Q1- I am in the process of obtaining a WWII British STEn gun from my father’s uncle’s estate. Is it safe to use modern Milspec ammo in it, or do I need to handload downloaded ammo for it in order to avoid damaging it?

Ed R.

A1- No problems at all with military ammo. The STEn should function reliably with almost any 9x19 mm (Parabellum or Luger) ball ammunition. You may experience difficulty in feeding truncated cone or hollow point variations. Some STEns were made in 7.62 x 25 (Tokarev) and .45acp, so make sure you have a 9mm STEn.

I would caution you on one thing since you are obviously a handloader. If you download the ammunition, it may reach a point where there is not enough back pressure to engage the sear on the bolt’s return stroke, yet the bolt has gone far enough to the rear to pick the next round on the unintended return to battery. Since there is a fixed firing pin, this means you will fire a bullet after you released the trigger. Your STEn will empty the magazine out like a sputter gun, and serious danger could be the result. It’s called a runaway gun, and it shocks the operator severely.
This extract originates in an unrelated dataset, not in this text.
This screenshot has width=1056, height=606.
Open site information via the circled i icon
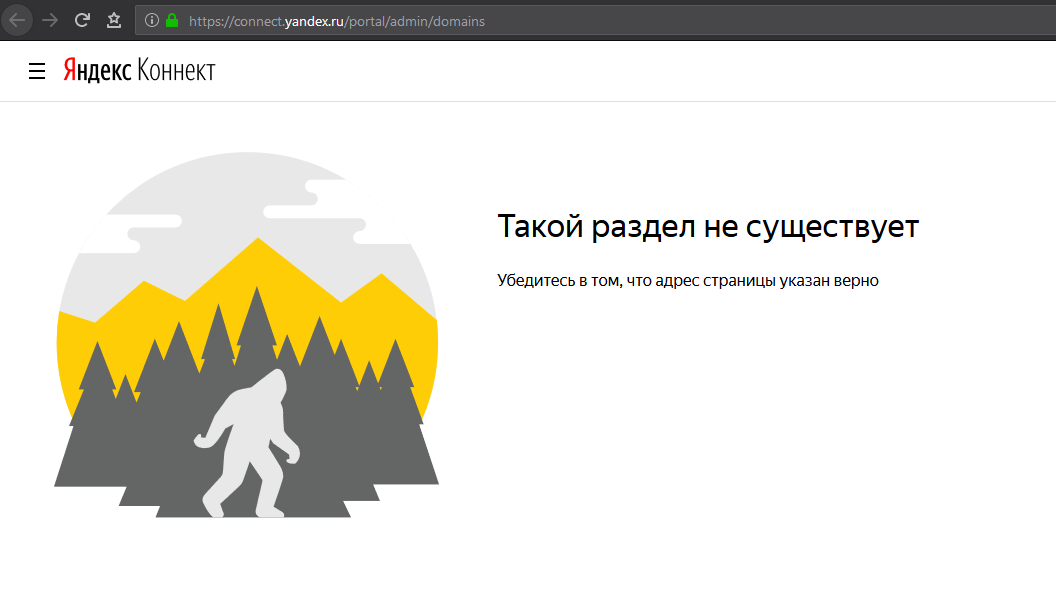(x=152, y=20)
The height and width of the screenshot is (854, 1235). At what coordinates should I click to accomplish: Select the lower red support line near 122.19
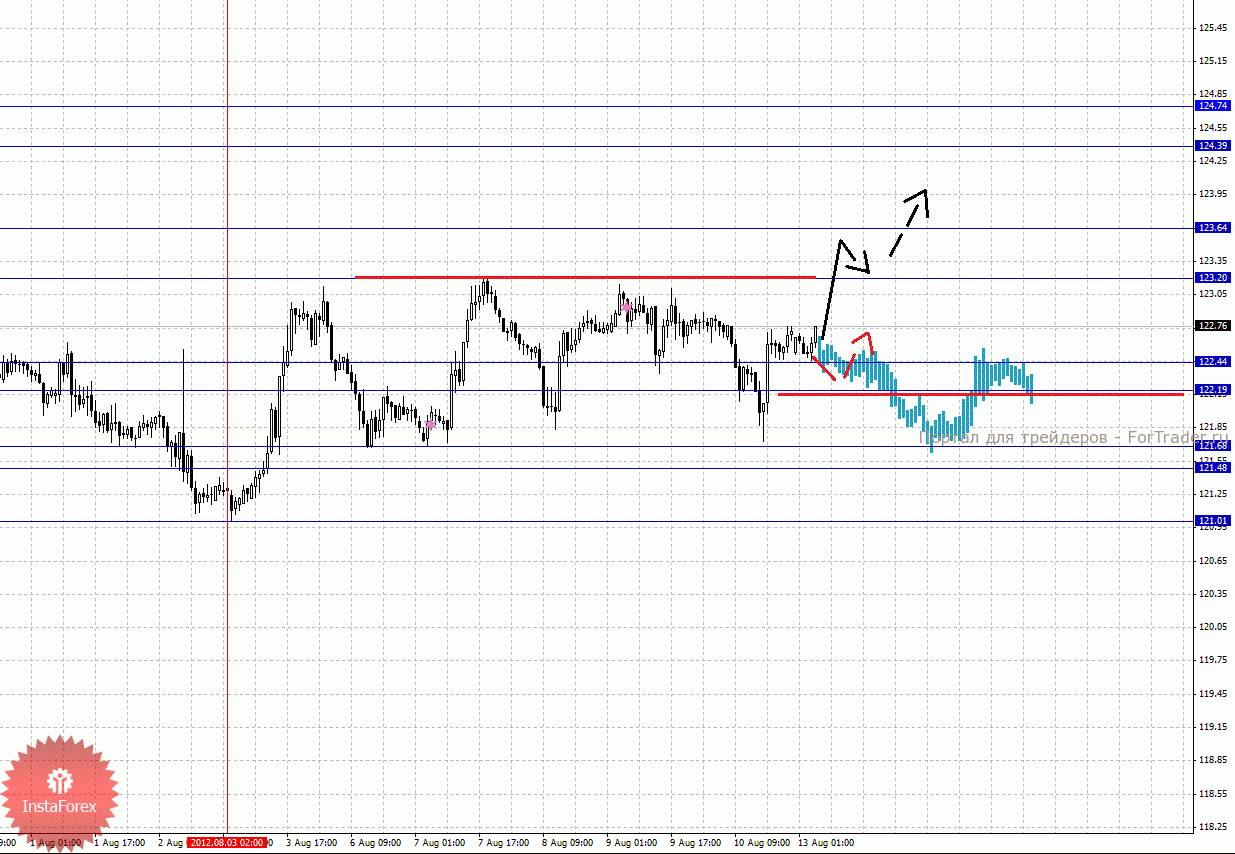point(980,394)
Keep the pressures in the recommended ranges.

Q2- I have been privy to many of the books detailing weapons used during World War I by both sides in the conflict. However, I have never seen a picture or a narrative in reference to the “Balloon Gun” Can you help? Or, at least point me in the direction of a book that may contain this information.

Andrew Geller

A2- Vickers made an 11mm variant of the famous Vickers gun, and it was an air-cooled belt fed machine gun using Maxim’s lock style. Balloon Guns had a gear system that synchronized them with the propellers on the airplanes they were firing from. Dr. Ed Weitzman is planning a feature article in SAR on the Balloon Guns in an upcoming issue. You can find more information on this in Dolf Goldsmith’s book “The Grand Old Lady of No Man’s Land”, available from Collector Grade Publications (905)-342-3434

Q3- Dan - Could you please enlighten others and myself on the process of sending a Title 2 weapon out for repair. I am aware of the Form 5 process, and calling the company who is going to do the repair, to let them know that the firearm is on the way. My concern is sending the firearm through the mail (excluding the U.S. Postal Service) via UPS, FED-EX, etc. Also, what is the best way to ship without everyone opening the package because it is insured for ________ amount of tender. Should I use another class 3 dealer, and use his insurance?
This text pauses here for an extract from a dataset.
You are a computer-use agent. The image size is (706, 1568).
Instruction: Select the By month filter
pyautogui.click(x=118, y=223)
I have looked through back copies of MGN, and the Machine Gun Dealers Bible, but to no avail. Maybe SAR can do an in-depth review on the subject at hand.

For your information, the said firearm to be shipped is a HK51 (3-shot Fleming Sear). The selector switch is extremely hard to operate, using just my thumb. It looks (to me at least) that the trigger pack mechanicals are all aligned properly. Thanks G.B.
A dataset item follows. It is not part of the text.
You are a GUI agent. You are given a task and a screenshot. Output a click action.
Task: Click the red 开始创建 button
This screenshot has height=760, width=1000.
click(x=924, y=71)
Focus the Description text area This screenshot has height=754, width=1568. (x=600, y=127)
P.S. Dan, you estimated 10 years on overturning the Machine Gun Ban of 1986, any predictions on the next 10 years?

A3- The two big ones are Fed-Ex and UPS. During the Gulf War, I had a PD in Texas ship me some HK’s. They were transferred properly, and unfortunately when Fed-Ex was handling the shipment, a G3 barrel stuck out of the box. The shift leader went berserk and called in all the alphabet agency people he could find, because of the “Terrorist” weapons. Even though there were Form 5’s enclosed, and instructions on who to call at the PD or at LMO, Fed-Ex didn’t take care of it. I was tracking the firearms because my customer had flown in to see them. Finally, after two days, I got a response from their office in Memphis. It was an “inquiry”, and they were moving quickly towards a task force or something. I had them call D.C. and it all quieted down real fast, but it impressed me. I don’t use their company unless I have to. Similar experiences with UPS having a package break open and show a machine gun resulted in them looking at the paperwork, calling my office, and getting things repackaged and delivered.

I tend to use UPS as my carrier. It’s about six dollars per week to schedule a daily pick up. Once they have been supplied with the copy of an FFL, and that makes them an informed shipper, there is no problem with shipping firearms. UPS seldom loses the packages- in twenty odd years, I can only think of a couple incidents. You can’t go to a dealer and drop off an NFA firearm to be shipped, unless you sit there until UPS picks it up. Leaving it at the dealers is an untaxed transfer! I have seen ATF work that into a prosecution before.

If you can’t conveniently get to a UPS facility, UPS has licensed, authorized pick up locations. Many of the “Mail-Box” type stores are legally regarded as UPS locations. This works well for firearms, but I would establish a working relationship with such a store. I wouldn’t walk in and say “I want to ship my machine gun” to the clerk.

Always ship insured, always include a photocopy of the paperwork as well as contact points, and I suggest in your case that you attach an ownership tag to the firearm with your contact point. That is because you do not have a UPS shipper number. Remember that “High ticket” shipments must have at least 2 inches of packing material around them, and a sturdy box. Get out the bubble wrap and tape. UPS can indeed inspect any shipment it wants to, but if the box looks sturdy, they usually let it go as is.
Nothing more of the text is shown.